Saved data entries

────────────────────────────────────────

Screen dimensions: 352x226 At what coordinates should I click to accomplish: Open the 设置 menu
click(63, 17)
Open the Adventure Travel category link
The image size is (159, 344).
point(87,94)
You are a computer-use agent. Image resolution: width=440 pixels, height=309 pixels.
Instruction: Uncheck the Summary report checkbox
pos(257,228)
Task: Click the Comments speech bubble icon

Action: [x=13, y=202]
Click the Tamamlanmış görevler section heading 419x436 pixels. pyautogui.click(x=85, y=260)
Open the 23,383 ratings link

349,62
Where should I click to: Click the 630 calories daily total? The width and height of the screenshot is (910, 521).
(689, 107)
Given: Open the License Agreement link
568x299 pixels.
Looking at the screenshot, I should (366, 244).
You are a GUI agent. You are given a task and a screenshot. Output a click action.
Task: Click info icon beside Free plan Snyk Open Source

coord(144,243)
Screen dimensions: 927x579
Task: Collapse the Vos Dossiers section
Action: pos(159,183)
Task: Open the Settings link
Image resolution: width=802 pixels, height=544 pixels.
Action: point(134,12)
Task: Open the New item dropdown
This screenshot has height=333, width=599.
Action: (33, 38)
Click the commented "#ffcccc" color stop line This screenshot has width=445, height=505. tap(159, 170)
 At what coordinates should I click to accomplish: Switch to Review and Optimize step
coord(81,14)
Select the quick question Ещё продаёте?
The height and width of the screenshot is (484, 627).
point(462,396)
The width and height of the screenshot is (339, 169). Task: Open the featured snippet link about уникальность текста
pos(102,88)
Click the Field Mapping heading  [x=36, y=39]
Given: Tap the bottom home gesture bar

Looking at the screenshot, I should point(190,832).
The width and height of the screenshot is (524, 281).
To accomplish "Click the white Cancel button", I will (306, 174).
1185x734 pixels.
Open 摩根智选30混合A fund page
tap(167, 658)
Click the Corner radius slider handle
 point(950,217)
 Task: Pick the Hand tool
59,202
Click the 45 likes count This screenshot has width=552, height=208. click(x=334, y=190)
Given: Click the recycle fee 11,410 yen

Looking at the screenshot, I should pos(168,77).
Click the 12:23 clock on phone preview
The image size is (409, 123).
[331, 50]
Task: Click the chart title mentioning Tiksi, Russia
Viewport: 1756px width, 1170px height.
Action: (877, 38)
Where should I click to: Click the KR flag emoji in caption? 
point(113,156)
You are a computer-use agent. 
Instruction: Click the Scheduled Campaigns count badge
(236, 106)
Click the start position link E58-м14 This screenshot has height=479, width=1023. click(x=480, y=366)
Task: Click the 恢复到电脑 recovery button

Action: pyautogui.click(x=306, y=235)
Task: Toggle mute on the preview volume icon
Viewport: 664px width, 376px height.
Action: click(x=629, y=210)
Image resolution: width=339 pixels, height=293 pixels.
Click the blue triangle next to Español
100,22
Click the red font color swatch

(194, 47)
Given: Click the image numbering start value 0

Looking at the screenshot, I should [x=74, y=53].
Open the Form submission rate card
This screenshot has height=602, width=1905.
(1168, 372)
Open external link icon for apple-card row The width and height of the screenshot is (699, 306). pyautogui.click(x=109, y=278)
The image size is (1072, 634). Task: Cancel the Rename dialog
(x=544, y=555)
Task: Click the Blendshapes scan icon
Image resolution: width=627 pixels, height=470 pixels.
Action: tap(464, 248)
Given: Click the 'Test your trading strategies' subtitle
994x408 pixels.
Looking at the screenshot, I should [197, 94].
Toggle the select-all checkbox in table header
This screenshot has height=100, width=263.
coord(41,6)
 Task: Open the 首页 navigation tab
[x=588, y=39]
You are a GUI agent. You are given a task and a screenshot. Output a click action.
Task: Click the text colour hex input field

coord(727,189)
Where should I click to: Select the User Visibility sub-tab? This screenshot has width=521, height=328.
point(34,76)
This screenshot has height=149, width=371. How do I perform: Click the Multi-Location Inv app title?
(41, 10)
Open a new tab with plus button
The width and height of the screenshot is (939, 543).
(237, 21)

────────────────────────────────────────

* [Aim of the task]:
Every entry must be printed again, exactly as it reads.

* [Task solution]:
Screen dimensions: 352x226 At what coordinates should I click to accomplish: Open the 设置 menu
click(63, 17)
Open the Adventure Travel category link
The image size is (159, 344).
point(87,94)
You are a computer-use agent. Image resolution: width=440 pixels, height=309 pixels.
Instruction: Uncheck the Summary report checkbox
pos(257,228)
Task: Click the Comments speech bubble icon

Action: [x=13, y=202]
Click the Tamamlanmış görevler section heading 419x436 pixels. pyautogui.click(x=85, y=260)
Open the 23,383 ratings link

349,62
Where should I click to: Click the 630 calories daily total? The width and height of the screenshot is (910, 521).
(689, 107)
Given: Open the License Agreement link
568x299 pixels.
Looking at the screenshot, I should (366, 244).
You are a GUI agent. You are given a task and a screenshot. Output a click action.
Task: Click info icon beside Free plan Snyk Open Source

coord(144,243)
Screen dimensions: 927x579
Task: Collapse the Vos Dossiers section
Action: pos(159,183)
Task: Open the Settings link
Image resolution: width=802 pixels, height=544 pixels.
Action: point(134,12)
Task: Open the New item dropdown
This screenshot has height=333, width=599.
Action: (33, 38)
Click the commented "#ffcccc" color stop line This screenshot has width=445, height=505. tap(159, 170)
 At what coordinates should I click to accomplish: Switch to Review and Optimize step
coord(81,14)
Select the quick question Ещё продаёте?
The height and width of the screenshot is (484, 627).
point(462,396)
The width and height of the screenshot is (339, 169). Task: Open the featured snippet link about уникальность текста
pos(102,88)
Click the Field Mapping heading  [x=36, y=39]
Given: Tap the bottom home gesture bar

Looking at the screenshot, I should point(190,832).
The width and height of the screenshot is (524, 281).
To accomplish "Click the white Cancel button", I will (306, 174).
1185x734 pixels.
Open 摩根智选30混合A fund page
tap(167, 658)
Click the Corner radius slider handle
 point(950,217)
 Task: Pick the Hand tool
59,202
Click the 45 likes count This screenshot has width=552, height=208. click(x=334, y=190)
Given: Click the recycle fee 11,410 yen

Looking at the screenshot, I should pos(168,77).
Click the 12:23 clock on phone preview
The image size is (409, 123).
[331, 50]
Task: Click the chart title mentioning Tiksi, Russia
Viewport: 1756px width, 1170px height.
Action: (877, 38)
Where should I click to: Click the KR flag emoji in caption? 
point(113,156)
You are a computer-use agent. 
Instruction: Click the Scheduled Campaigns count badge
(236, 106)
Click the start position link E58-м14 This screenshot has height=479, width=1023. click(x=480, y=366)
Task: Click the 恢复到电脑 recovery button

Action: pyautogui.click(x=306, y=235)
Task: Toggle mute on the preview volume icon
Viewport: 664px width, 376px height.
Action: click(x=629, y=210)
Image resolution: width=339 pixels, height=293 pixels.
Click the blue triangle next to Español
100,22
Click the red font color swatch

(194, 47)
Given: Click the image numbering start value 0

Looking at the screenshot, I should [x=74, y=53].
Open the Form submission rate card
This screenshot has height=602, width=1905.
(1168, 372)
Open external link icon for apple-card row The width and height of the screenshot is (699, 306). pyautogui.click(x=109, y=278)
The image size is (1072, 634). Task: Cancel the Rename dialog
(x=544, y=555)
Task: Click the Blendshapes scan icon
Image resolution: width=627 pixels, height=470 pixels.
Action: tap(464, 248)
Given: Click the 'Test your trading strategies' subtitle
994x408 pixels.
Looking at the screenshot, I should [197, 94].
Toggle the select-all checkbox in table header
This screenshot has height=100, width=263.
coord(41,6)
 Task: Open the 首页 navigation tab
[x=588, y=39]
You are a GUI agent. You are given a task and a screenshot. Output a click action.
Task: Click the text colour hex input field

coord(727,189)
Where should I click to: Select the User Visibility sub-tab? This screenshot has width=521, height=328.
point(34,76)
This screenshot has height=149, width=371. How do I perform: Click the Multi-Location Inv app title?
(41, 10)
Open a new tab with plus button
The width and height of the screenshot is (939, 543).
(237, 21)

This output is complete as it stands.